= Material for this task =
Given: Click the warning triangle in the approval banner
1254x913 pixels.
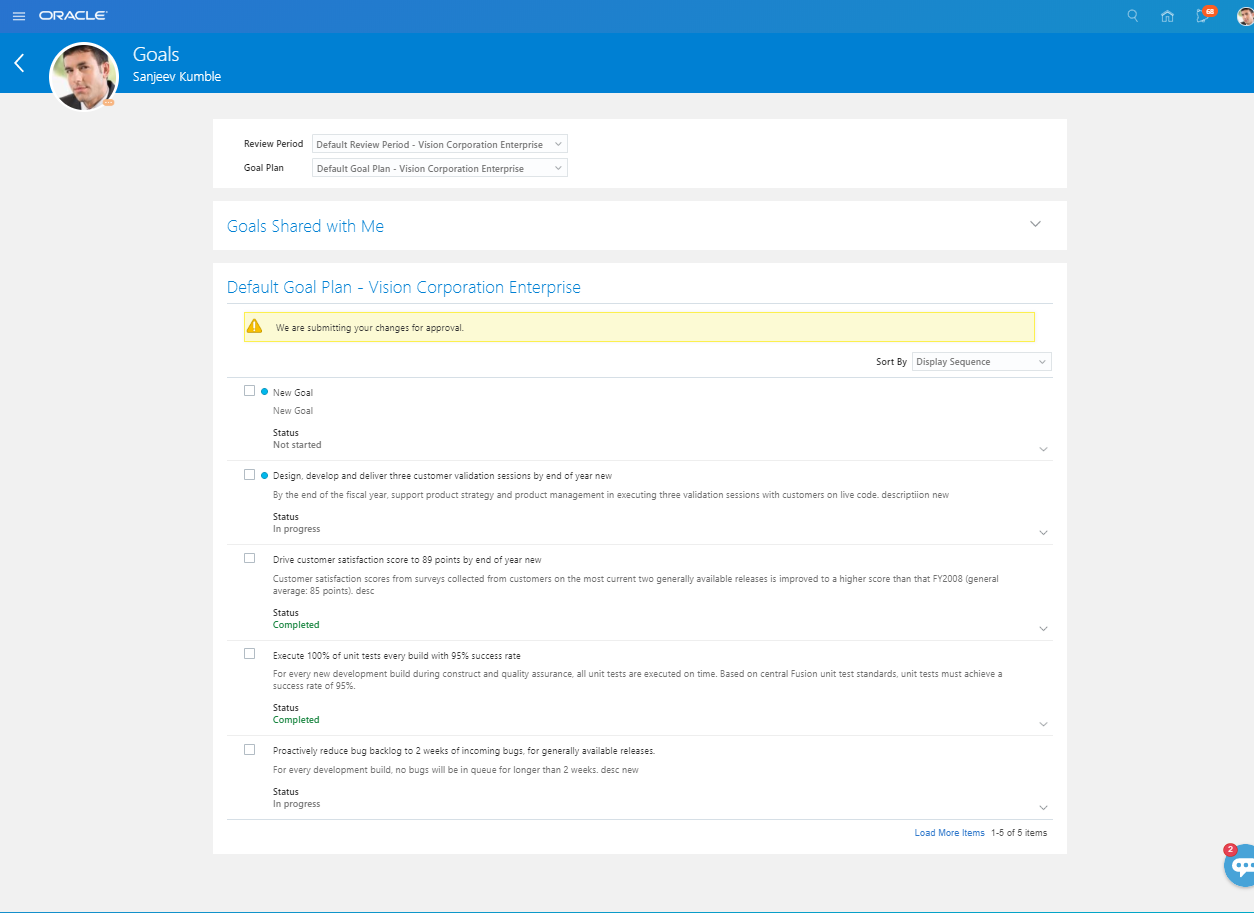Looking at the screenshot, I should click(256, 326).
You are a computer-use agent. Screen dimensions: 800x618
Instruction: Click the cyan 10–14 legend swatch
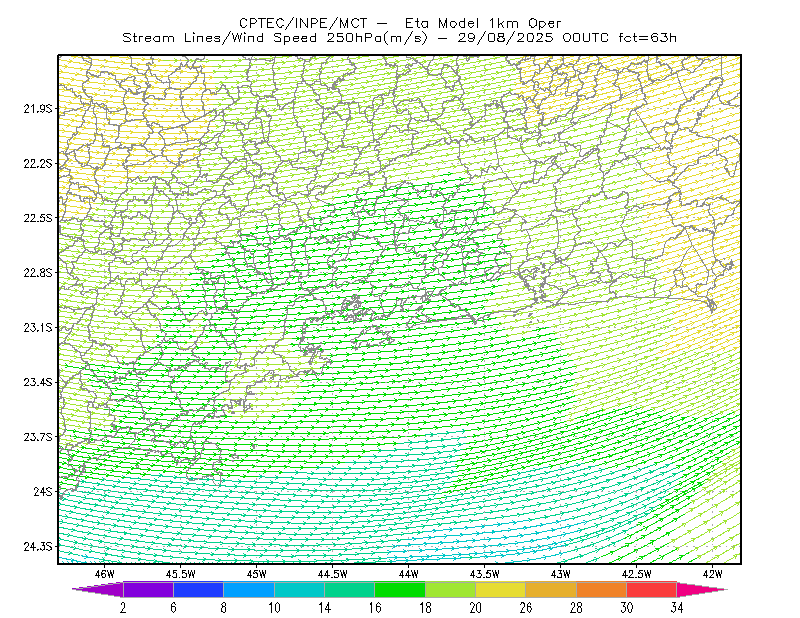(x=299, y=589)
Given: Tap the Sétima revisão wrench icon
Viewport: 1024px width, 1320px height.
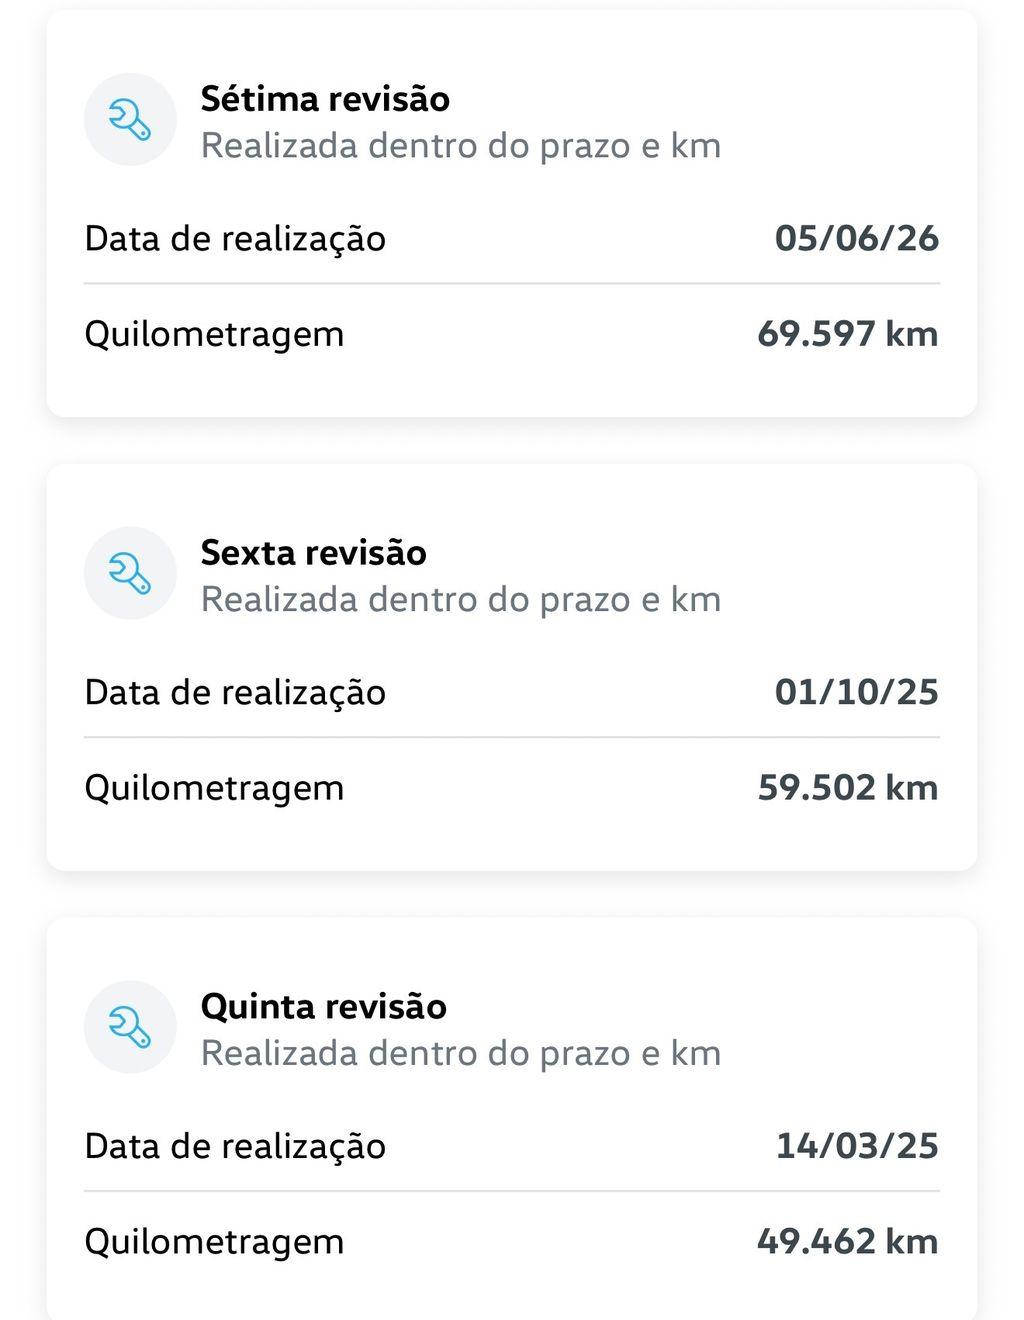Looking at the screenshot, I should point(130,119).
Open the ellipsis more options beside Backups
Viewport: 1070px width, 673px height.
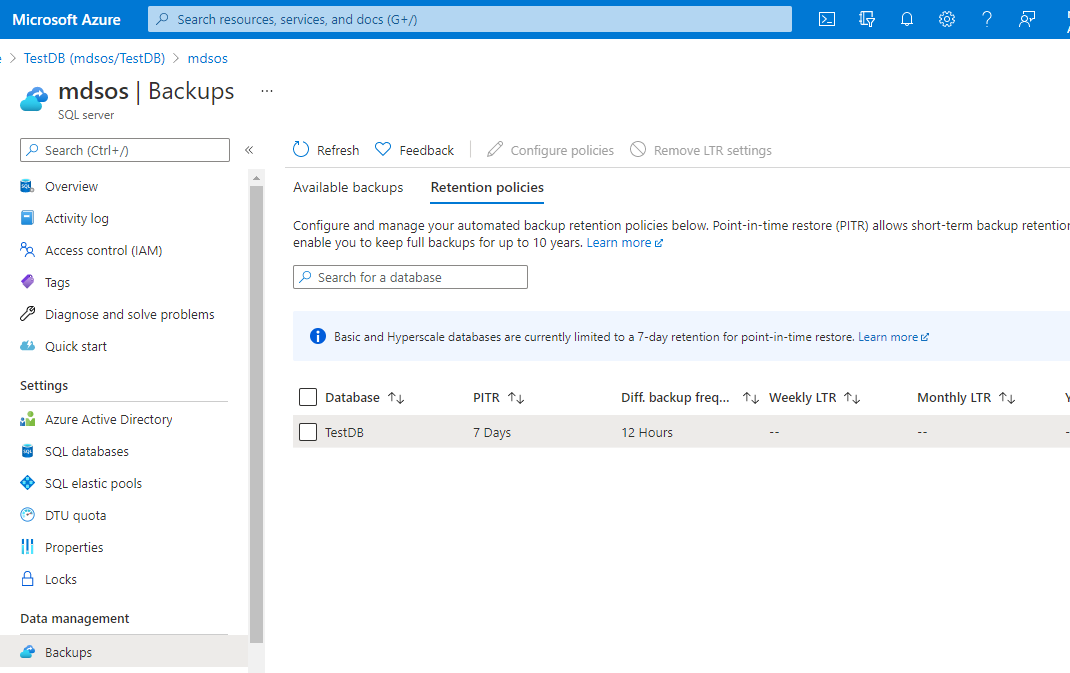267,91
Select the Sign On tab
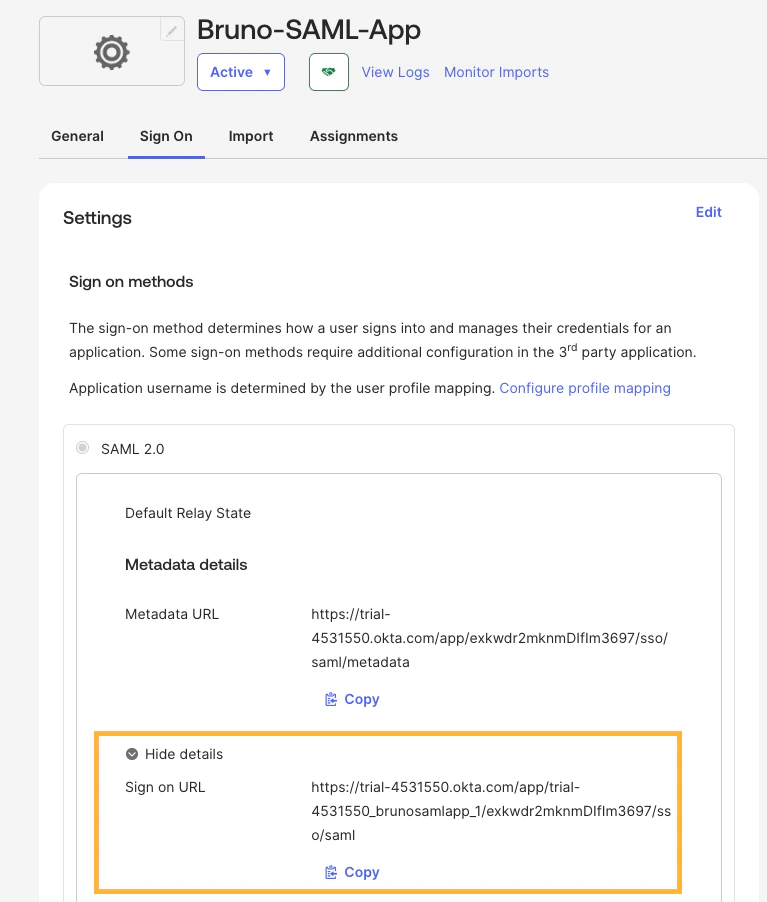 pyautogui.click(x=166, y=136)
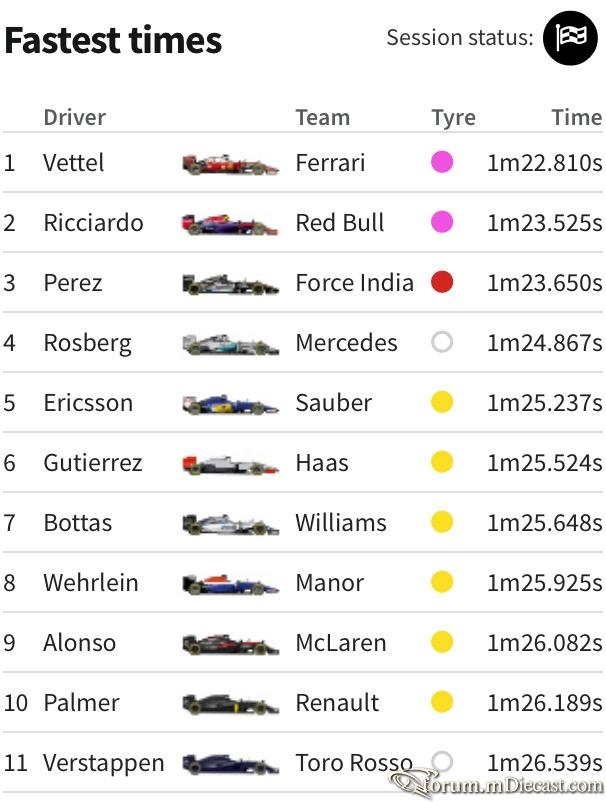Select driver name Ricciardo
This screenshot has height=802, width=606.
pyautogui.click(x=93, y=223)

= Assignment =
Print the entire listing precisely as written, omitting the images it holds.

= Task answer =
Given: Click the warning triangle in the approval banner
1254x913 pixels.
Looking at the screenshot, I should click(256, 326).
You are a computer-use agent. Screen dimensions: 800x618
Instruction: Click the cyan 10–14 legend swatch
(x=299, y=589)
Given: Tap the Sétima revisão wrench icon
Viewport: 1024px width, 1320px height.
Looking at the screenshot, I should point(130,119).
Open the ellipsis more options beside Backups
Viewport: 1070px width, 673px height.
267,91
Select the Sign On tab
 pyautogui.click(x=166, y=136)
Select driver name Ricciardo
This screenshot has height=802, width=606.
pyautogui.click(x=93, y=223)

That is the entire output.